### INPUT RECORDS

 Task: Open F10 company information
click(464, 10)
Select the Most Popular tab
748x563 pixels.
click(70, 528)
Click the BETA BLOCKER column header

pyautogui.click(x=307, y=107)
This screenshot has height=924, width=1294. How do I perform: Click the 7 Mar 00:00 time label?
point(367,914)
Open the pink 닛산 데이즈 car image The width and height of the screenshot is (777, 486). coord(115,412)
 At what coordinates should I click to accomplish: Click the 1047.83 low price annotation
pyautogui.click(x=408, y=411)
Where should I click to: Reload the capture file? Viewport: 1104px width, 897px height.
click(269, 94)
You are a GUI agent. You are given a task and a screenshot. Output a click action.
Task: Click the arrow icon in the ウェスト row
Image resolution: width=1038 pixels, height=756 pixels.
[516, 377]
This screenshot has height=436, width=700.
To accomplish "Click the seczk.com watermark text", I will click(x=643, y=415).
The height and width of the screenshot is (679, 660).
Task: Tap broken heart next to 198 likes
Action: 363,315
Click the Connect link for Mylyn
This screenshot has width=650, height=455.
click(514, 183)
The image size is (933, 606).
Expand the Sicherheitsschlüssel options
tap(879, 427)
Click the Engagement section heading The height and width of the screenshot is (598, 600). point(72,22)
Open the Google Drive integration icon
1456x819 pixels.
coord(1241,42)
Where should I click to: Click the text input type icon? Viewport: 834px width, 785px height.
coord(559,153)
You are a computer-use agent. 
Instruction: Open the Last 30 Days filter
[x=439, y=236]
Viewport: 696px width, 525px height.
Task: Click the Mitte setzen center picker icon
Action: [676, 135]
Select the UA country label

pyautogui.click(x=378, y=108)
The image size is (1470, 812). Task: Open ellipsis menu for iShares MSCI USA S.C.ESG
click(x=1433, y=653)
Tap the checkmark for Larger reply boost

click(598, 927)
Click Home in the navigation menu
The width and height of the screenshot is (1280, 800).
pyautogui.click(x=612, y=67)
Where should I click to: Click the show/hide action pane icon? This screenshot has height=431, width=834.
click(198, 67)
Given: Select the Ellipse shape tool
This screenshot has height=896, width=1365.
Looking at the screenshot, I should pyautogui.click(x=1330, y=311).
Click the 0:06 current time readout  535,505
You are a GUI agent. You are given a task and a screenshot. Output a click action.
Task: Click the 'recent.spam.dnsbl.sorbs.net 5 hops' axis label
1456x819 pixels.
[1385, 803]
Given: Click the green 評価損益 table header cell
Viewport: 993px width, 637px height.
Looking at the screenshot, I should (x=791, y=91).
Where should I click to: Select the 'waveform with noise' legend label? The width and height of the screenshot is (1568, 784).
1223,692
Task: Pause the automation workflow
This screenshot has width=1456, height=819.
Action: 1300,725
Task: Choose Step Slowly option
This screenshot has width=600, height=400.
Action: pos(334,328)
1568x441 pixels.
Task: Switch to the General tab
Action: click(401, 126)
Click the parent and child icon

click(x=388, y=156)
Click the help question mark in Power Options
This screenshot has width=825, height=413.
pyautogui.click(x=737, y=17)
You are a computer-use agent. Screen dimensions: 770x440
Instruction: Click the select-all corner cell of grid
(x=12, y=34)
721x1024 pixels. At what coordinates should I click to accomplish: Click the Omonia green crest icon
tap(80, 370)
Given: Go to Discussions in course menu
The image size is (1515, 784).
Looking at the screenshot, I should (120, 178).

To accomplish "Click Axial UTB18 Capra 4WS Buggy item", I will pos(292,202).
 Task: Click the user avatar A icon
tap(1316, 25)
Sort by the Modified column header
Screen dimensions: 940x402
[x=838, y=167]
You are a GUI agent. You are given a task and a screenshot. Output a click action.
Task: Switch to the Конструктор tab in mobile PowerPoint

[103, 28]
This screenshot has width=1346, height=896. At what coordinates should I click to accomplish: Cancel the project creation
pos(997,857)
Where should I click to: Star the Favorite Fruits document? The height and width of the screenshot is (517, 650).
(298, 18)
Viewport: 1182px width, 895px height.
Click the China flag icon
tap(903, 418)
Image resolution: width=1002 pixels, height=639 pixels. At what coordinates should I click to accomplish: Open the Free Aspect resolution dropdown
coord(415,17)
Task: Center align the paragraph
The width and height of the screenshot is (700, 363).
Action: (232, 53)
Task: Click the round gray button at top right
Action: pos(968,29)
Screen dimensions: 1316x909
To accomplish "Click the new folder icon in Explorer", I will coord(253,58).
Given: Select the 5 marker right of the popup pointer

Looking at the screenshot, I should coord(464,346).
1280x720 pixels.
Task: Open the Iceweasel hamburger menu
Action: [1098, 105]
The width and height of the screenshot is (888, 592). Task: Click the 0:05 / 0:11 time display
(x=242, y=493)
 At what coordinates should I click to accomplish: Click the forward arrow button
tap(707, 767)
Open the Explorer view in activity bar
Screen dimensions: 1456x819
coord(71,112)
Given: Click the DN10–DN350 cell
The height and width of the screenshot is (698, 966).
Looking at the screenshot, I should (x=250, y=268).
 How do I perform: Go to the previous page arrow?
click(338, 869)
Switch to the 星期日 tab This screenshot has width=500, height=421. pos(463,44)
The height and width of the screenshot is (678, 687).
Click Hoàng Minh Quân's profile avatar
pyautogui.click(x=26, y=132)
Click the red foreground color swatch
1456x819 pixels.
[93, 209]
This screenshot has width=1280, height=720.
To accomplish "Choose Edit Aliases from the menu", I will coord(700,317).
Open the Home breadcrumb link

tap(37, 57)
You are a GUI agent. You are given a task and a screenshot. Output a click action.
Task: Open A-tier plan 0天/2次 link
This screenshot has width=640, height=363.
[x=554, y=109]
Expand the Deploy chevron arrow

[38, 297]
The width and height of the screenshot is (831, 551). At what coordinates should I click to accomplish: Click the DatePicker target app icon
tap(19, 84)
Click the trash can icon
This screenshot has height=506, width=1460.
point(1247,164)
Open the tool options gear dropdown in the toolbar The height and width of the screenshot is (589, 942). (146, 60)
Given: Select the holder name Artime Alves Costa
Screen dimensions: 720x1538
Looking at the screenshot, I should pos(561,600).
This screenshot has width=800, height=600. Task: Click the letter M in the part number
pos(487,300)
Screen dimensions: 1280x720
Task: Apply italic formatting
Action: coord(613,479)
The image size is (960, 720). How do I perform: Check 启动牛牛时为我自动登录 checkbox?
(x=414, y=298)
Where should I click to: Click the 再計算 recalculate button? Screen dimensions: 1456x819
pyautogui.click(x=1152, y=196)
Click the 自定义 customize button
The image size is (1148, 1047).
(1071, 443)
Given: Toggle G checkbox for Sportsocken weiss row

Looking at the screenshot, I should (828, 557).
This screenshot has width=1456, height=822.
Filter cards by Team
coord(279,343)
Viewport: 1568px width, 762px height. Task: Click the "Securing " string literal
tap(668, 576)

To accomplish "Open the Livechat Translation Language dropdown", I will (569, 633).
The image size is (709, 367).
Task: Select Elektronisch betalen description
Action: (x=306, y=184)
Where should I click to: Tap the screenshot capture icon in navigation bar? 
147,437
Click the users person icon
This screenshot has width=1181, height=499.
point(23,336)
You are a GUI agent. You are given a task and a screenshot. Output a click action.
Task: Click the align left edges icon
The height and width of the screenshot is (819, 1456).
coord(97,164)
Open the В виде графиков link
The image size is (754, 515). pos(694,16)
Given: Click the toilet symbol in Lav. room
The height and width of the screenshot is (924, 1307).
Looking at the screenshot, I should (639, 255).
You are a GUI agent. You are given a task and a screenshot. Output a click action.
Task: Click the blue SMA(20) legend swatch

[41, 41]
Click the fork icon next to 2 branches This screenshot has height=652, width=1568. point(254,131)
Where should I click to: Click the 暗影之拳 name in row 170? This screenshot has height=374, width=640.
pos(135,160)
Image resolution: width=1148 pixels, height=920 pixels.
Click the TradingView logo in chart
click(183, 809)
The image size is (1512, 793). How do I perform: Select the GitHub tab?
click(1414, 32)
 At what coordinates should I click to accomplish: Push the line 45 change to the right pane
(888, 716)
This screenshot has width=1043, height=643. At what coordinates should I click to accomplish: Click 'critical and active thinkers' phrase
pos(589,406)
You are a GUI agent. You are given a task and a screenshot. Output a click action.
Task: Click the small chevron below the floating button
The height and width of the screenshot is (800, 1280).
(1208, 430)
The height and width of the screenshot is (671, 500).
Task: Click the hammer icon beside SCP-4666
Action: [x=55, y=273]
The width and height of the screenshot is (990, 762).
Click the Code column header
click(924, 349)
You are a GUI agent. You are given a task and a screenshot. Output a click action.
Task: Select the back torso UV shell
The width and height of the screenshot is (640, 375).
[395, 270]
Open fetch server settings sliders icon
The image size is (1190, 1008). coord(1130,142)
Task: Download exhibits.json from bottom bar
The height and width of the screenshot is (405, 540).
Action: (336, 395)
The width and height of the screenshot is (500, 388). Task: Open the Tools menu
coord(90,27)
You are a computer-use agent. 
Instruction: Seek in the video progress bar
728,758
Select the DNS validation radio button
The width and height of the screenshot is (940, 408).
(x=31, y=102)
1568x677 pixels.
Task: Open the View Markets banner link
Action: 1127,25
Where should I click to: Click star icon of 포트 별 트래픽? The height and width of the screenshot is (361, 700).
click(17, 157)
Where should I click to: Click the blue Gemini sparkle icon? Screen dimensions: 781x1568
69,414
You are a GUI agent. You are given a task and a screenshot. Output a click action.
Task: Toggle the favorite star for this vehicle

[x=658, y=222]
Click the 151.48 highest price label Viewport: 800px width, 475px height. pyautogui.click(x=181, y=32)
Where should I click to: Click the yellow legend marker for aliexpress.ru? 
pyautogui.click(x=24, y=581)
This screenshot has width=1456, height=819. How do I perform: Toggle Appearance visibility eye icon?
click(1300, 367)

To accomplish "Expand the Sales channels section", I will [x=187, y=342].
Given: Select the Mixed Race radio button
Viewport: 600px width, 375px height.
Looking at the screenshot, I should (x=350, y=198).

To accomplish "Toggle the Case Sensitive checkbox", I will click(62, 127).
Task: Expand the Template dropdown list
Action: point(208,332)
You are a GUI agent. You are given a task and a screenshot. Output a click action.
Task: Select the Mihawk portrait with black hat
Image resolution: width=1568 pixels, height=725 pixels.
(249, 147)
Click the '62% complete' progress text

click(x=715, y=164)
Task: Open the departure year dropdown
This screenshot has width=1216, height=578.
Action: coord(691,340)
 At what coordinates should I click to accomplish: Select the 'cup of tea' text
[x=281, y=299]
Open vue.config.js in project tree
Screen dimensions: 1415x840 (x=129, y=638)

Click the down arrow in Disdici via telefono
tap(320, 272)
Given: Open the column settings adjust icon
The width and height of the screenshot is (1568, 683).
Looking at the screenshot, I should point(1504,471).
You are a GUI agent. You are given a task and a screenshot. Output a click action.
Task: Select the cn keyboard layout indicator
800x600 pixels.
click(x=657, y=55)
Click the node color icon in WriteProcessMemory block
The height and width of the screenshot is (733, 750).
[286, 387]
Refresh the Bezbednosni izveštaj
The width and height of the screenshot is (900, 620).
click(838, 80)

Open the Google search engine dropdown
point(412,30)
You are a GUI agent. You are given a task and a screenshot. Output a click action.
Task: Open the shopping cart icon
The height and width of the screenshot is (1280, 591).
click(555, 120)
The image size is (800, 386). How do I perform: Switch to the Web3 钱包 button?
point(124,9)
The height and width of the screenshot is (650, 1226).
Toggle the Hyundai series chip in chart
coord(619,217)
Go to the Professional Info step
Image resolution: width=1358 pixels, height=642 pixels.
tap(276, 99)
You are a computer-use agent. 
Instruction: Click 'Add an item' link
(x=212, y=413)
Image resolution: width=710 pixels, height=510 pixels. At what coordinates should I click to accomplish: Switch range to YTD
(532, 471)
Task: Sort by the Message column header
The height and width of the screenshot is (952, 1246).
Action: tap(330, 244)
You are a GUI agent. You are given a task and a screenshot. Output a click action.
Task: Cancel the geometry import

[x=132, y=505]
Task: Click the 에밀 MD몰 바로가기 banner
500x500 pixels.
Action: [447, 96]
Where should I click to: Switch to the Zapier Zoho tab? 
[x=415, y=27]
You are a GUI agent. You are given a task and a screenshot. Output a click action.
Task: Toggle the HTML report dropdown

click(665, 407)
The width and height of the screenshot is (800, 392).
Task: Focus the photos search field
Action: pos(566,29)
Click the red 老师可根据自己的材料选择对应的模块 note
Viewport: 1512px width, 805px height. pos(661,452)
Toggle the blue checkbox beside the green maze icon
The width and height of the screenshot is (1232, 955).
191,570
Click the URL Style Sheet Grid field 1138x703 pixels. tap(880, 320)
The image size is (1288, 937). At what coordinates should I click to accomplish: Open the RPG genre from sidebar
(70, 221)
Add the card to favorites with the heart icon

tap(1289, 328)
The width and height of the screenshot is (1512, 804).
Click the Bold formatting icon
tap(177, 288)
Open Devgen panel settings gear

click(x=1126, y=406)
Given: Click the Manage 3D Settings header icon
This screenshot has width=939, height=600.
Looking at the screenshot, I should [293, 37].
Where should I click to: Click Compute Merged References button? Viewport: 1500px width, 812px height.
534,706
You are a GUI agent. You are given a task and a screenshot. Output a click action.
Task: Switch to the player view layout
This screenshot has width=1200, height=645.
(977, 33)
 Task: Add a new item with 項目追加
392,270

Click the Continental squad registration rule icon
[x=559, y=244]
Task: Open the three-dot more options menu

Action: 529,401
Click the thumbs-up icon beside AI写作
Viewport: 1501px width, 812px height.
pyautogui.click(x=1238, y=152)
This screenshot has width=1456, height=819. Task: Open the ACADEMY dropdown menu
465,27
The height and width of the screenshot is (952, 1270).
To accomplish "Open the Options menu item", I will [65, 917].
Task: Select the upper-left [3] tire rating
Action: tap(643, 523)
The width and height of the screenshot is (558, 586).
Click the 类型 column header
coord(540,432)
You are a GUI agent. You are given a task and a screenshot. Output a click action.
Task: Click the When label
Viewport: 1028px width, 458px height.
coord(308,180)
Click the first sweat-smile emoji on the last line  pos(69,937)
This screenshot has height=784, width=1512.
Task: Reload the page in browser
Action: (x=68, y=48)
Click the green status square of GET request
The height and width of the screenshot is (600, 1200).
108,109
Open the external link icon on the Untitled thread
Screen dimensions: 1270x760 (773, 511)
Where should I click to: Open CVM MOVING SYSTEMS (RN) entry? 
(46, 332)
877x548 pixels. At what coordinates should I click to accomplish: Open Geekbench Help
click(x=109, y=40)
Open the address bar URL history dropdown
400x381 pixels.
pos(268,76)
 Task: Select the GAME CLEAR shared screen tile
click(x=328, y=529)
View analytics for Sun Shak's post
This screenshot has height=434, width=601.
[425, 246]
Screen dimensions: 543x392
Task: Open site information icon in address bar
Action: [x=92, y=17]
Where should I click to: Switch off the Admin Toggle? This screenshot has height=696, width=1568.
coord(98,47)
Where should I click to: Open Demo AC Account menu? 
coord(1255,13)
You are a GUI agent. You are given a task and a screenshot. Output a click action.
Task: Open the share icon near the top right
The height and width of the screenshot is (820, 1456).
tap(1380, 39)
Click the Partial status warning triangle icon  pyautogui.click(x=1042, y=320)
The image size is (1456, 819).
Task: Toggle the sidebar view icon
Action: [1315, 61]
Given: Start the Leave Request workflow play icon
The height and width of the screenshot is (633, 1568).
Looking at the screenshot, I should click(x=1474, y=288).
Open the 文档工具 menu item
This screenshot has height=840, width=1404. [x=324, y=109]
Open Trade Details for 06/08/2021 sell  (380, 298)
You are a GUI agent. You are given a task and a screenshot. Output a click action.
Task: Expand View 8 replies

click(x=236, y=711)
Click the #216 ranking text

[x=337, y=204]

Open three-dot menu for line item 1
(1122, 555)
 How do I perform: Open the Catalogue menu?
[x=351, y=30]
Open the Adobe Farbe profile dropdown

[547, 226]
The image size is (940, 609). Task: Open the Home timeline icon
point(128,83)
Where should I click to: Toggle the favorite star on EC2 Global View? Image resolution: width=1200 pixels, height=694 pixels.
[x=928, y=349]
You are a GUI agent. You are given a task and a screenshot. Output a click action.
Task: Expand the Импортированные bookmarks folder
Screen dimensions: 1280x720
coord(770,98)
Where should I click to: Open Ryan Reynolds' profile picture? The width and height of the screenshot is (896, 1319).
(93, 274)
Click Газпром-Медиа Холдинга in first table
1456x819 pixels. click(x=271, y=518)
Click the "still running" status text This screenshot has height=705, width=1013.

######

GOAL:
Report every line of the listing above that contains the word "align", copying each one in full.

WRITTEN SOLUTION:
Task: Center align the paragraph
Task: Click the align left edges icon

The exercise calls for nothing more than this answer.